[MPlayer-dev-eng] Re: Re: PATCH [0/12] CoreAVCDecoder support

Sun Feb 18 05:13:14 CET 2007

On Sun, Feb 18, 2007 at 01:42:02AM +0100, Michael Niedermayer wrote:
> > > well i guess that the choice of compiler does have some effect on the speed
> > > gcc is not a particulary good choice ... and theres alot more c code in h264
> > > decoding then in mpeg4 asp, rewriting it all in asm by hand does of course
> > > work but it doesnt seem like the right solution
> > 
> > imo relying on the compiler to optimize the performance-critical parts
> > of your code isn't the right solution. 
> 
> this depends on the size of these parts, look in h264.c, rewrite half of
> it in asm for every cpu supported ...

that would be how many... 2? 3?
while i agree it's always wrong to write asm only and not portable
code, i also think it's a bit silly to think of asm as an O(n) task
where n is a large number of targets. basically everything but x86 is
dead for the time being. maybe once free systems achieve world
domination and windows and mac binaryware are irrelevant, then we can
think about alternative (superior) archs again, but for now everything
else is such a joke in performance-per-cost and even in
performance-per-watt (casual estimates a friend and i made last night
suggest that an athlon underclocked and undervolted to 500mhz or less
would use comparable wattage to 'embedded' cpus like arm that have
1/10 the performance).

> this wont happen and it shouldnt, its the compilers job, this is not
> 2 pages of code its more like 200 pages of c code ...

bleh.. :(
is there any sane way to isolate the parts that are actually the most
performance-intensive and only write them in asm? or is h264 just THAT
idiotic that it has 200 pages of performance-intensive code do to
massive overcomplexity?

> see above, h264 is messy there is alot of code outside MC/DCT/CABAC which
> is executed per block or macroblock the whole mb loop almost certainly
> doesnt fit in the L1 code cache which is likely one serious bottleneck
> especially for the crap tracecache P4 which is limited to 1 instruction
> per cpu cycle if the stuff isnt in the code cache ...
> the luma MC code alone at -O3 was something like 70kb thats also why its
> faster at -O2 or with disabled inlining as it is now in svn
> 
> maybe someone should try benchmarking h264.c compiled with -Os ?
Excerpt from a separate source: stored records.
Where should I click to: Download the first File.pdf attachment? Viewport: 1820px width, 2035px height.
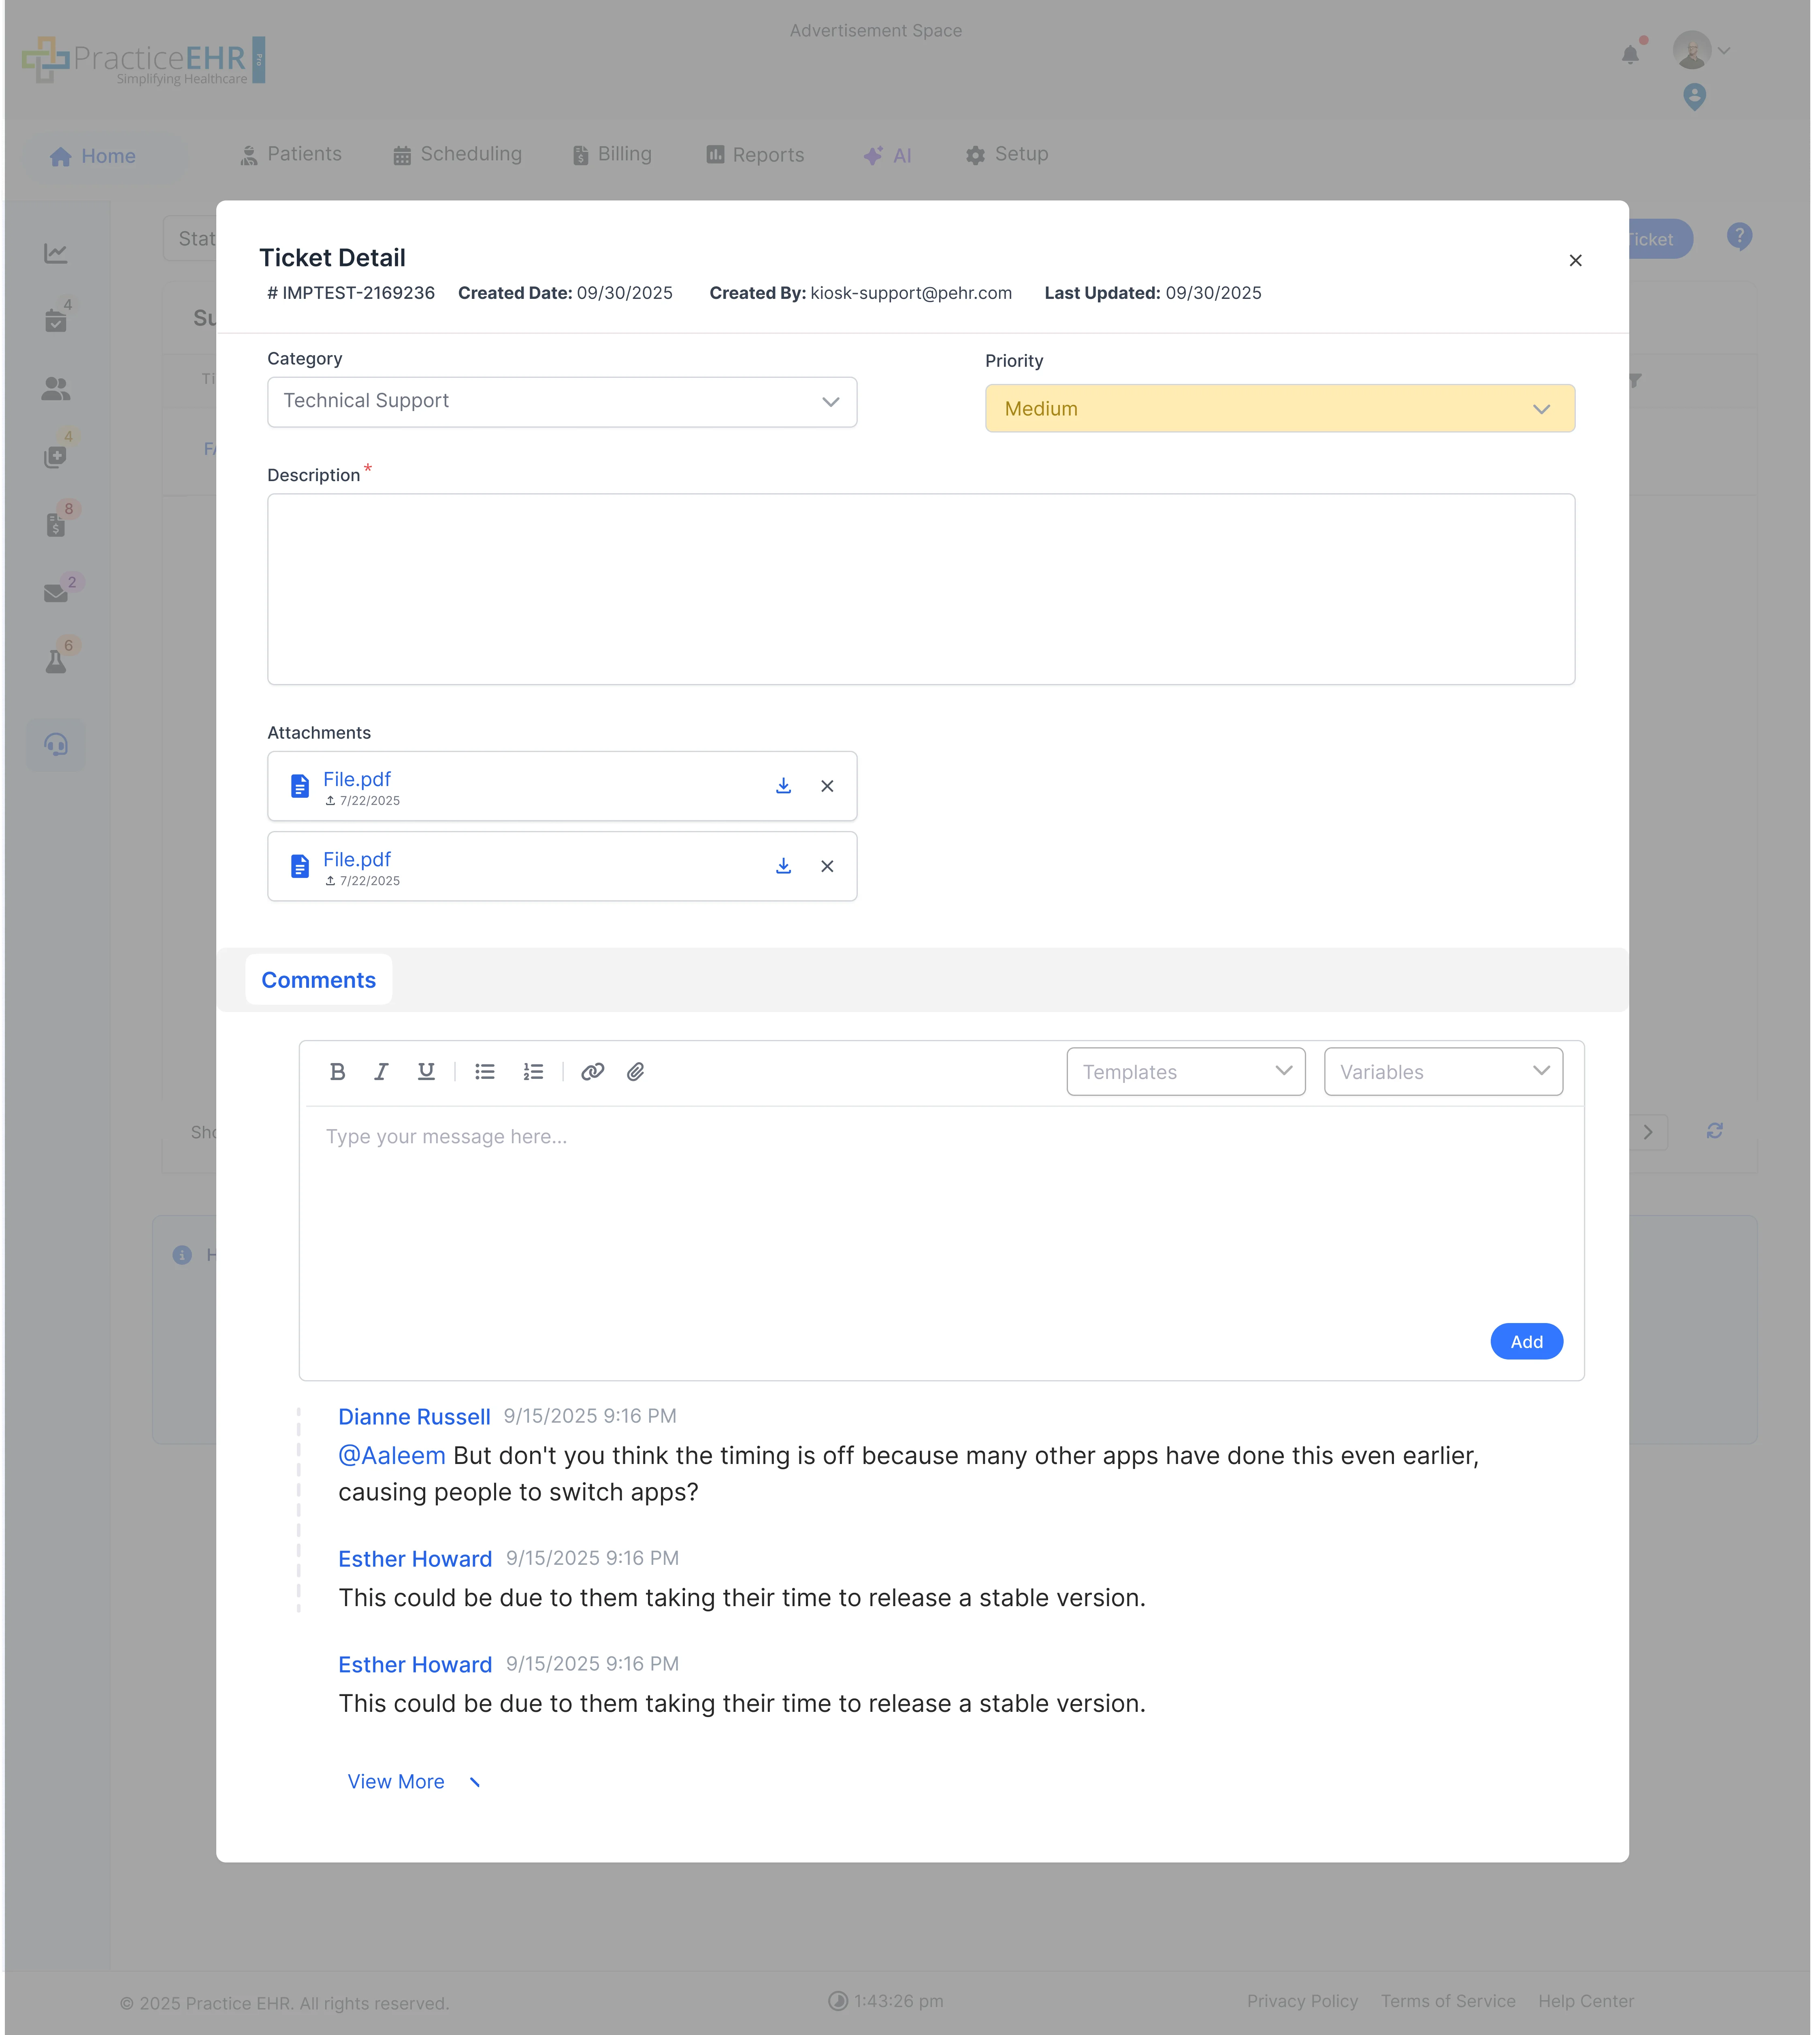(x=783, y=786)

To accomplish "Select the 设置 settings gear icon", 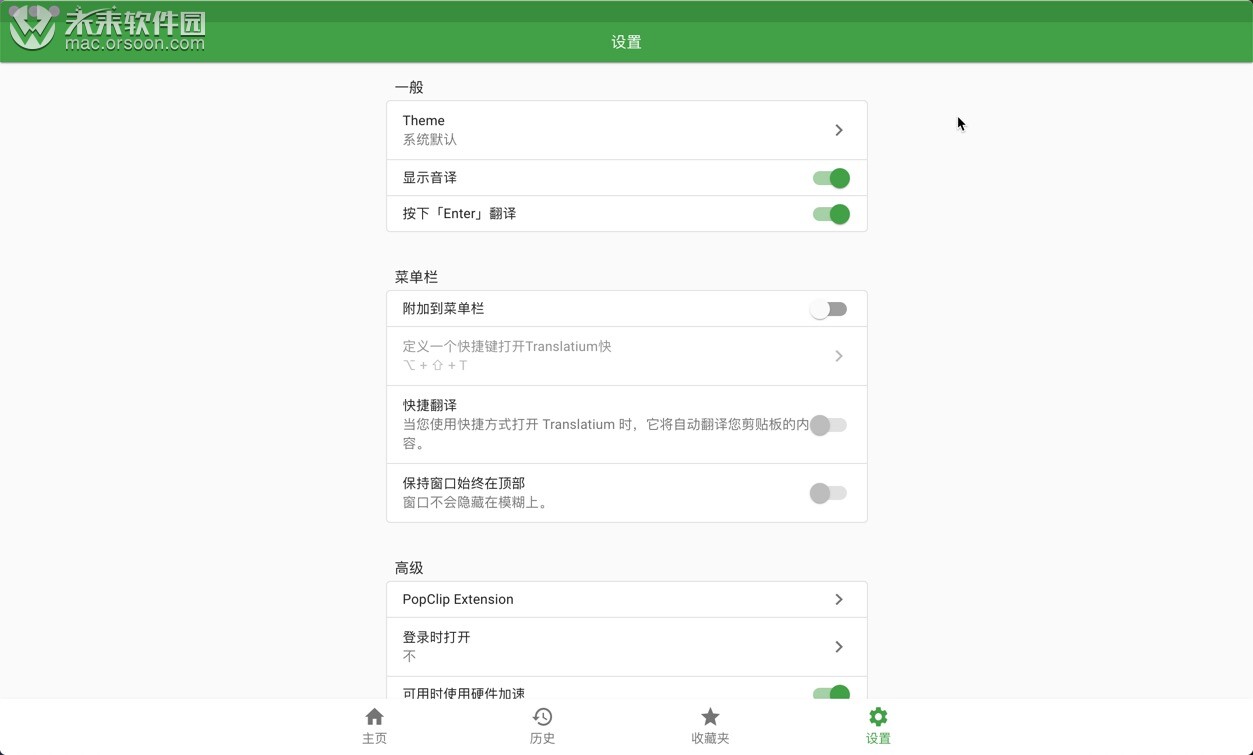I will point(877,717).
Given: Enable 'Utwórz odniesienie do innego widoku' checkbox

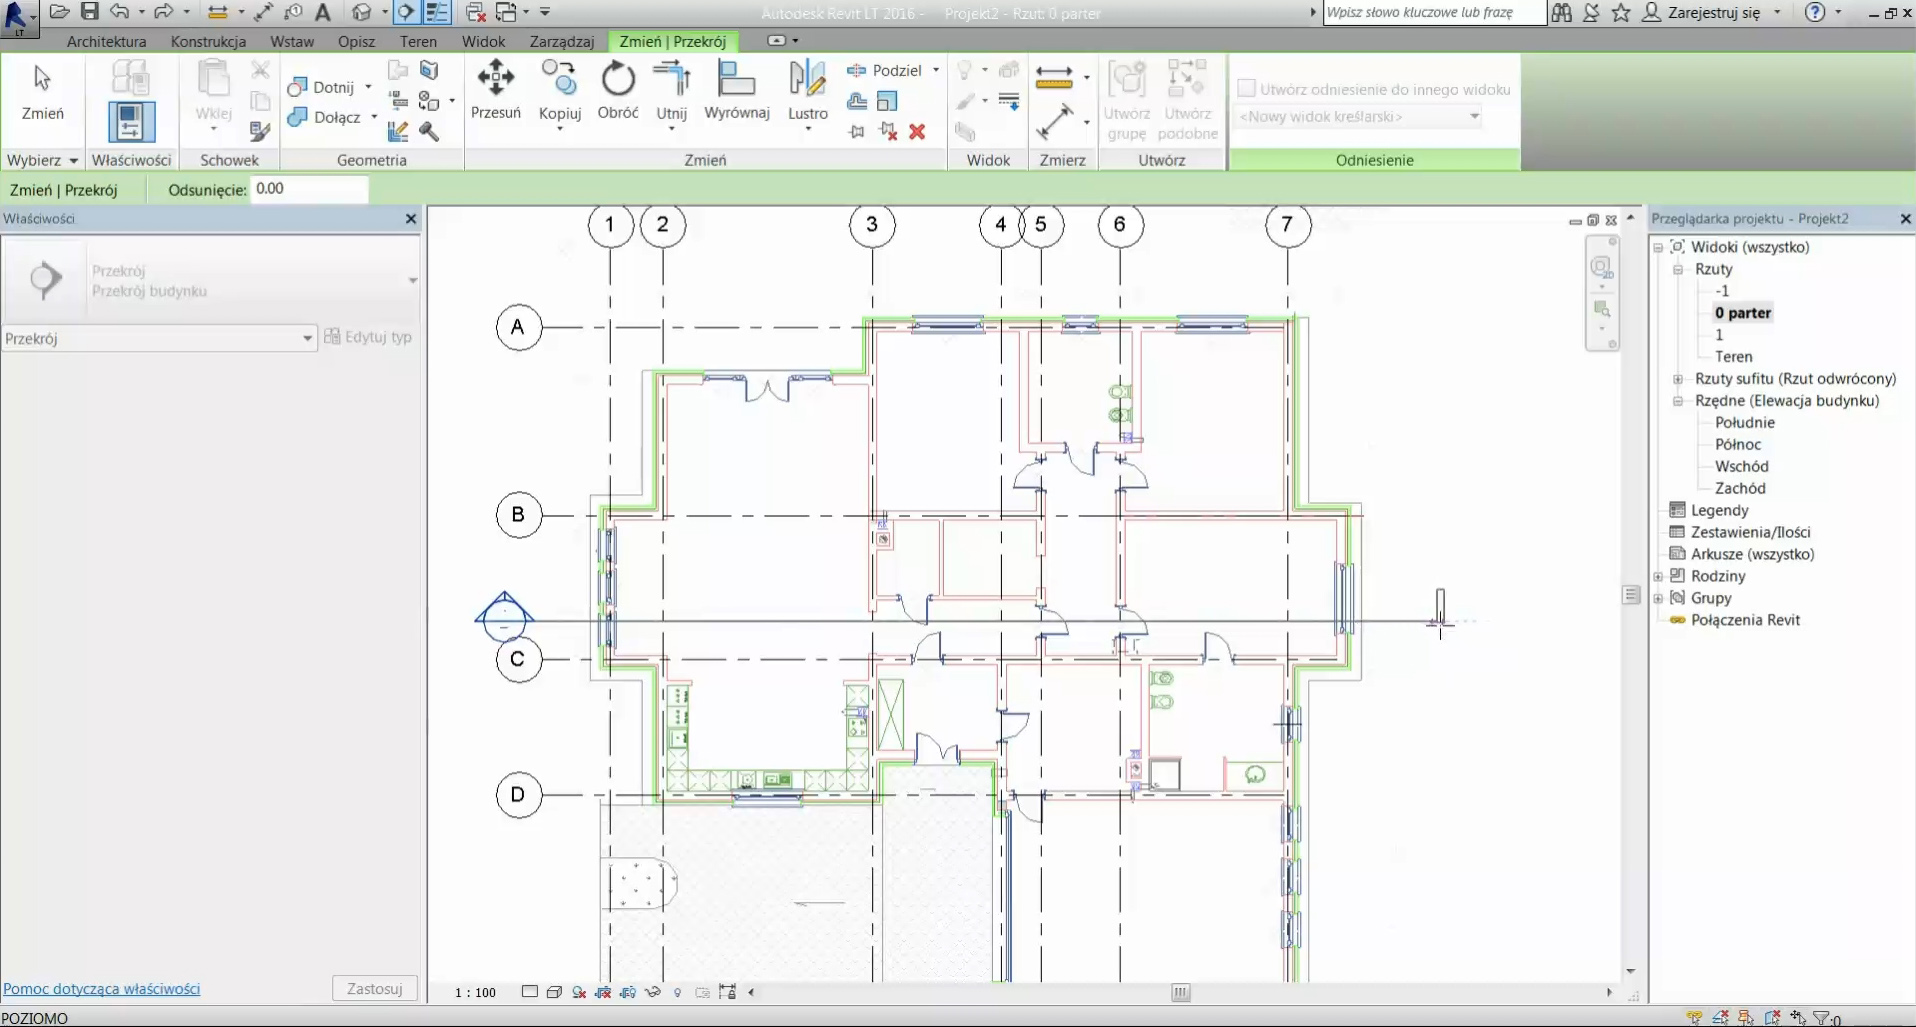Looking at the screenshot, I should [x=1246, y=89].
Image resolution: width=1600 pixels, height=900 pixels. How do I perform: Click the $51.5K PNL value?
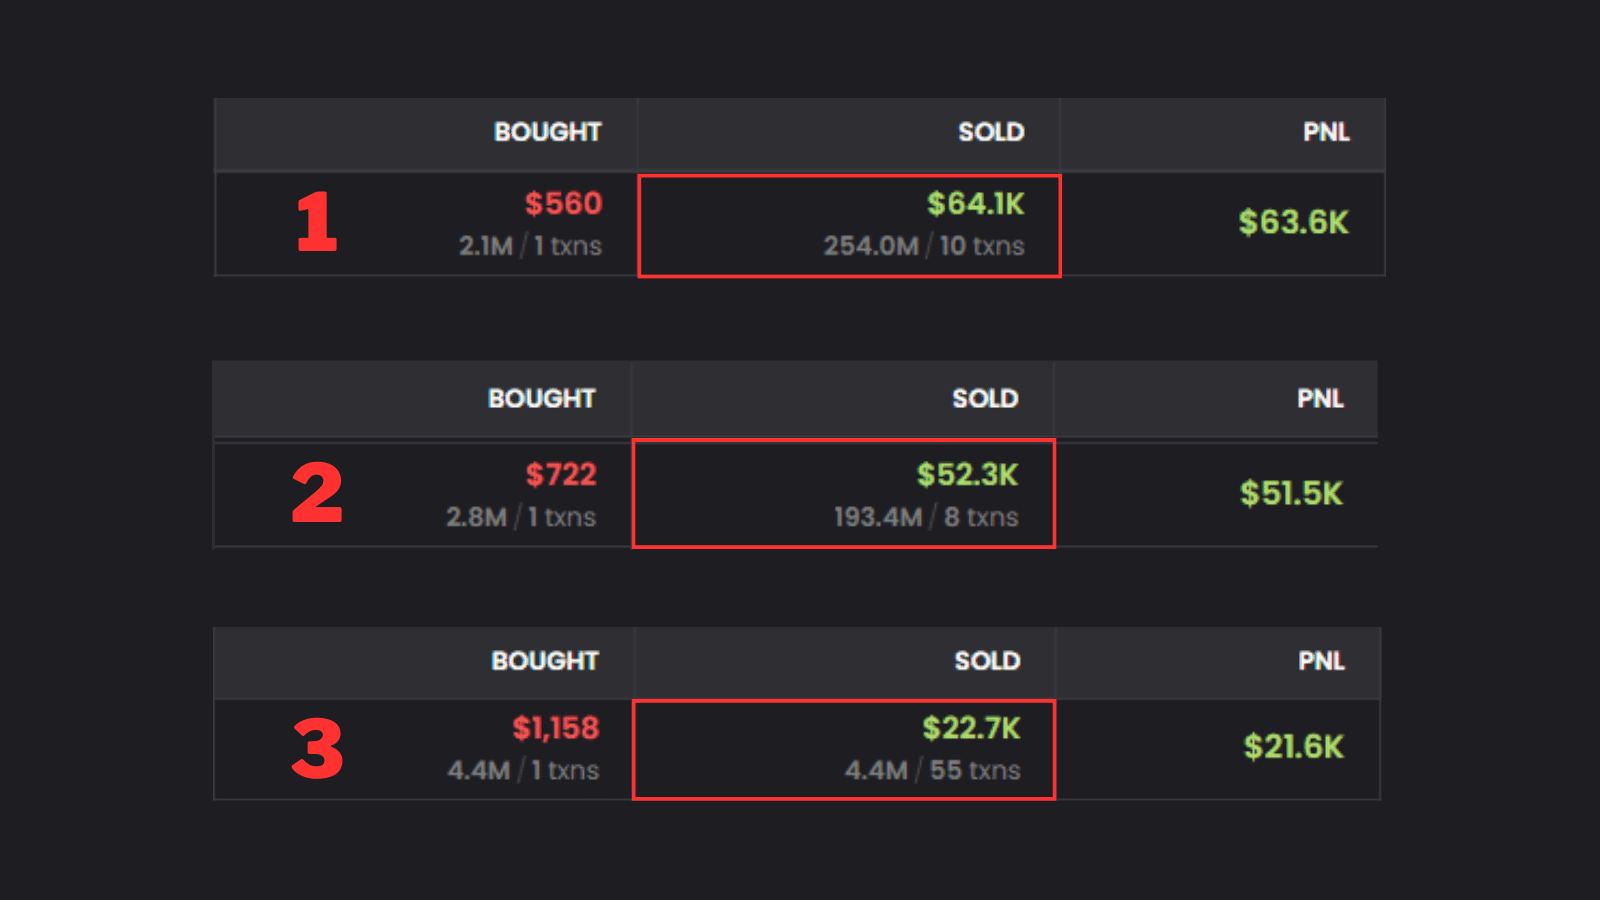coord(1291,493)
hmm sounds like a decent idea..

> > rereading your message, i get the idea that maybe you're just saying
> > the difference between coreavc and lavc decoder could be explained
> > away by differences in the compiler, and not that people "should" be
> > using intel cc. if so, sorry for getting ot.
> 
> yes, iam trying to understand why coreavc is faster iam not advocating
> the use of a propriatary compiler or codec though i dont think its just
> the compiler ...

:)

rich